Unless and until agreement is reached through bargaining between authorized representatives of the City and County of San Francisco and authorized representatives of recognized employee organizations for the employee classifications covered by this part, or a determination is made through the procedure set forth in section A8.409-4 hereinafter provided, no existing wages, written terms or conditions of employment, fringe benefits, or long-standing past practices for said employees shall be altered, eliminated or changed except in cases of emergency. This paragraph shall be effective only until the approval of the first memorandum of understanding with a covered employee organization or six months from the effective date of this part whichever occurs sooner.

During the term of an MOU, disputes regarding changes in wages, hours, benefits and other terms and conditions of employment shall not be subject to the impasse procedures provided in this part, but may be subject to grievance arbitration.

No bargaining unit may be included in more than one memorandum of understanding with the City and County of San Francisco. Consistent with Charter sections 3.100-2 and 3.103 and subject to the prior written approval of the Human Resources Director which shall not be unreasonably withheld, appointing officers shall have the authority to negotiate agreements with recognized employee representatives. Appointing officers shall consult and coordinate such negotiations with the Human Resources Director. Such memoranda of understanding shall be restricted to non-economic items within the jurisdiction of the department appointing officer which do not conflict with a City-wide memorandum of understanding. Such memoranda of understanding shall come into full force and effect only upon approval by the Mayor and thereafter by a majority vote of the Board of Supervisors or other appropriate governing body. Upon such approval, departmental memoranda of understanding shall be attached as appendices to the employee organization’s City-wide memorandum of understanding as negotiated under this part.
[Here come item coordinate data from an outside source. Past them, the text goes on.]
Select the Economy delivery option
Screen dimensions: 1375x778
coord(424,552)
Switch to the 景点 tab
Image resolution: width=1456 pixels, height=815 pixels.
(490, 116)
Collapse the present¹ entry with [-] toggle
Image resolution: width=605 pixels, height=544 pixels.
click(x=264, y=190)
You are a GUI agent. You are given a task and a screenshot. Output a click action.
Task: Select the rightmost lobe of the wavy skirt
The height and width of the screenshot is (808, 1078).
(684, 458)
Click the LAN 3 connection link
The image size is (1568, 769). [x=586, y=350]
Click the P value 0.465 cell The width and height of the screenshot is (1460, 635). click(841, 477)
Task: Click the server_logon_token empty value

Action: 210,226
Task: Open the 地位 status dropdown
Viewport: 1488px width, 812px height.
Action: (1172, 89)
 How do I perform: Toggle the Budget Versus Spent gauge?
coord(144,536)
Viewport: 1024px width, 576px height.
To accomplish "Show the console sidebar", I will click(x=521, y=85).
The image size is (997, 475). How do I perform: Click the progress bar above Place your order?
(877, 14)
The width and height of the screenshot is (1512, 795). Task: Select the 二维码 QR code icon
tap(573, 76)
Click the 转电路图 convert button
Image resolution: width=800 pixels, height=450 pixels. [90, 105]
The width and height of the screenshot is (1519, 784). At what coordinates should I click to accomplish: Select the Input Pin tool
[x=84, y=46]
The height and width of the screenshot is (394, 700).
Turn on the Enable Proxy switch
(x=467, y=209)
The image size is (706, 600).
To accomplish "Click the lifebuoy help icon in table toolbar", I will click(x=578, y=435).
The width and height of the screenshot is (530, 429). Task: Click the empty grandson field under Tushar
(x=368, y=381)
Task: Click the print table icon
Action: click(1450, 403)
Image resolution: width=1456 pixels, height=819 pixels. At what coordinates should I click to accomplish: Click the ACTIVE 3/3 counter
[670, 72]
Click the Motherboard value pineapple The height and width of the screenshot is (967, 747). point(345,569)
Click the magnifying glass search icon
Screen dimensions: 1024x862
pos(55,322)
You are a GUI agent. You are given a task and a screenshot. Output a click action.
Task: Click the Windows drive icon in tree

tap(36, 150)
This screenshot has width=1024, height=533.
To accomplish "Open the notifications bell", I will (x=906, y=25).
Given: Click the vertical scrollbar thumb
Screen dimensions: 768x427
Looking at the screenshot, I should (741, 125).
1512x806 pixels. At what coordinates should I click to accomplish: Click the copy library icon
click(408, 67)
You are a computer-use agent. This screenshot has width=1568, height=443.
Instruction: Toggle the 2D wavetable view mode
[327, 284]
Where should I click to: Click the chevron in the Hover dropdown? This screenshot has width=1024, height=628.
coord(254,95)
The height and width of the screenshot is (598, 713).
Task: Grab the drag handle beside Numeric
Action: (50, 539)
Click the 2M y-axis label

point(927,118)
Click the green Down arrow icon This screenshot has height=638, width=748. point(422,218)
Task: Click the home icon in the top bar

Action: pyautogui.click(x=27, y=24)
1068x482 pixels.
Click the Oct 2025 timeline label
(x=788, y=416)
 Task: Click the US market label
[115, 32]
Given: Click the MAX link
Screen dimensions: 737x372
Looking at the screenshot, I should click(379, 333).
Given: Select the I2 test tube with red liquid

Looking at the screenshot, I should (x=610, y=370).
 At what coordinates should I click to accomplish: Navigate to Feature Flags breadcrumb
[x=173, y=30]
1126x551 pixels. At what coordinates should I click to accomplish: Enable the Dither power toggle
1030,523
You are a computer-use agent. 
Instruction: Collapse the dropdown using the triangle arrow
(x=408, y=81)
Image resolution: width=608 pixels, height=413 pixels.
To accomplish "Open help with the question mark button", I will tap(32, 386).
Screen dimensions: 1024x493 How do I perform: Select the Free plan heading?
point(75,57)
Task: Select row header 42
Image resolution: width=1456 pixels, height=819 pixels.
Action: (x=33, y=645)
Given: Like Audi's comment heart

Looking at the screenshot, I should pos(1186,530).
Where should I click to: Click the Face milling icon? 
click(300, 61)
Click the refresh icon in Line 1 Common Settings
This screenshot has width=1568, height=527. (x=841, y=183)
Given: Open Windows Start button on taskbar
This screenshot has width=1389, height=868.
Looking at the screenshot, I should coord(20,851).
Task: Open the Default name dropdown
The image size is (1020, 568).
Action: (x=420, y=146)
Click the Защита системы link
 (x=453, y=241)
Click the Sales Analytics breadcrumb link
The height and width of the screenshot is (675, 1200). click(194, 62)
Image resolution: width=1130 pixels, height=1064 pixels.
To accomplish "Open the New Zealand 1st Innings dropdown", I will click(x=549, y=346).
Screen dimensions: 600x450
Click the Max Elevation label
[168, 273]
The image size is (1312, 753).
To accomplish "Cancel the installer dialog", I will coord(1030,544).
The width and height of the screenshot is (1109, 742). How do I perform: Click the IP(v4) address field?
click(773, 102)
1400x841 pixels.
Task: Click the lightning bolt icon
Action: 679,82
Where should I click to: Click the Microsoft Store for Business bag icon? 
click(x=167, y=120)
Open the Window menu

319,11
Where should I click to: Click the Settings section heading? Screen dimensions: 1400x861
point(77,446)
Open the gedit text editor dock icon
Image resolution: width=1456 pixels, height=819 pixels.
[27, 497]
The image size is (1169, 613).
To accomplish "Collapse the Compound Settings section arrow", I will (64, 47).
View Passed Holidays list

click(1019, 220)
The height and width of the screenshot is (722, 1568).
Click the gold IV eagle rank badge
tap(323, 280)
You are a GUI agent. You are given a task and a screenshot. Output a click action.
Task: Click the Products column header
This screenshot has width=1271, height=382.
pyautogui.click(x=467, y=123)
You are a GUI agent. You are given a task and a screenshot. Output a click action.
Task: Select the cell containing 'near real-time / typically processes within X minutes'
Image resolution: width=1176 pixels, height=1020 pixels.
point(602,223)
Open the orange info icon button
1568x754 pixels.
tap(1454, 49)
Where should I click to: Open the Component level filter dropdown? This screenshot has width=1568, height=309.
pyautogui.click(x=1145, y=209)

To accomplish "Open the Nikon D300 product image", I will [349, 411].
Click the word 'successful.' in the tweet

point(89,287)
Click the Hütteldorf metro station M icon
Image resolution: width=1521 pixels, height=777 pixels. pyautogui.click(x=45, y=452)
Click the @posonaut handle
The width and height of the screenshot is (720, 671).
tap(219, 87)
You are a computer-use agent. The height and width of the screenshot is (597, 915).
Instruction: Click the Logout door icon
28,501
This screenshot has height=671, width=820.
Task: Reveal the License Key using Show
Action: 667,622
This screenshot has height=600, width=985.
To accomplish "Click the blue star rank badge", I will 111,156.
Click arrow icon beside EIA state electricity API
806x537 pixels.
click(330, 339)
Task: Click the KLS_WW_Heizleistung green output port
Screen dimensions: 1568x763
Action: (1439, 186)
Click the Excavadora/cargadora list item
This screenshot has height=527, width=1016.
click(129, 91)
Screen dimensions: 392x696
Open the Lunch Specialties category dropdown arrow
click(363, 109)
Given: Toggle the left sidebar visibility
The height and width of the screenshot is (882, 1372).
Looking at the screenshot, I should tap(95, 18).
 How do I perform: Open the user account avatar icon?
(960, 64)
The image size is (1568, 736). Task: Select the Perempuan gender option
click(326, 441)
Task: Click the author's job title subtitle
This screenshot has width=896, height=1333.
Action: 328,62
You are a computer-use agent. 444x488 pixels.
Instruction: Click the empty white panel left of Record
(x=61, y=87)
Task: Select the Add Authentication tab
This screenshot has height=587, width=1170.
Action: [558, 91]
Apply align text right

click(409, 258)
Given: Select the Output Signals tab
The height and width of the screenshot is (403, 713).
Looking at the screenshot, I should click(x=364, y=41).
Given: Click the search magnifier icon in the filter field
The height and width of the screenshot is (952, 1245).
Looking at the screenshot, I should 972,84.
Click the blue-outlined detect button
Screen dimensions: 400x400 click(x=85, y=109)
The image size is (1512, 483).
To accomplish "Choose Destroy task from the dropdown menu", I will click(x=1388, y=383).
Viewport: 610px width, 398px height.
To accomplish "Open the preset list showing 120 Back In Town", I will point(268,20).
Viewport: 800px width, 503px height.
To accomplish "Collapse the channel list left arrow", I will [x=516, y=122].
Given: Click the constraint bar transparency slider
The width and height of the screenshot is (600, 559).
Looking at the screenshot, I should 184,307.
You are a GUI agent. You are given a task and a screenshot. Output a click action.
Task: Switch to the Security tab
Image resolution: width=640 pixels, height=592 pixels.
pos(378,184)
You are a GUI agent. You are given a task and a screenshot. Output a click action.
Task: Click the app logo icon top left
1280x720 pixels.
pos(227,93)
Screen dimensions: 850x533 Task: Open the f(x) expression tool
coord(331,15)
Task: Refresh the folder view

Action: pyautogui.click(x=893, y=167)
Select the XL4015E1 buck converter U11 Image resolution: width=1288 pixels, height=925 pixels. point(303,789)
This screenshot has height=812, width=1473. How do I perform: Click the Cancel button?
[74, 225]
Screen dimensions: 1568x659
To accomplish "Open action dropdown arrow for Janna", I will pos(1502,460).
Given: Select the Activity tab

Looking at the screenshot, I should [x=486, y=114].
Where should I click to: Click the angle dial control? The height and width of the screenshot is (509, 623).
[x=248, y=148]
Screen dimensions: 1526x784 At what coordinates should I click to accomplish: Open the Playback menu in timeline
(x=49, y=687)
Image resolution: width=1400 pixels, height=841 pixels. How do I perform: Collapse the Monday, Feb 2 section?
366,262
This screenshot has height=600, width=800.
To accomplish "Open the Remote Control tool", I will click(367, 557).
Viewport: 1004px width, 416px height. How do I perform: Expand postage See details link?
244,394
No memorandum of understanding negotiated pursuant to this paragraph during the term of a City-wide memorandum of understanding shall be subject to the arbitration provisions of this part until re-negotiation of the employee organization’s City-wide memorandum of understanding.

Agreements reached pursuant to this part by the authorized representatives for the City and County of San Francisco, on behalf of its departments, boards and commissions, and the authorized representatives of recognized employee organizations, once adopted by ordinance of the Board of Supervisors, shall be binding on the City and County of San Francisco, and on its departments, boards, commissions, officers and employees and on the recognized employee organizations and their successors, and all employees in classifications they represent. Except as specifically set forth in this part, said agreements shall supersede any and all other conflicting procedures, provisions and formulae contained in this Charter, in the ordinances of the Board of Supervisors, or in the rules or regulations of the City and County of San Francisco, relating to wages, hours, or other terms and conditions of employment.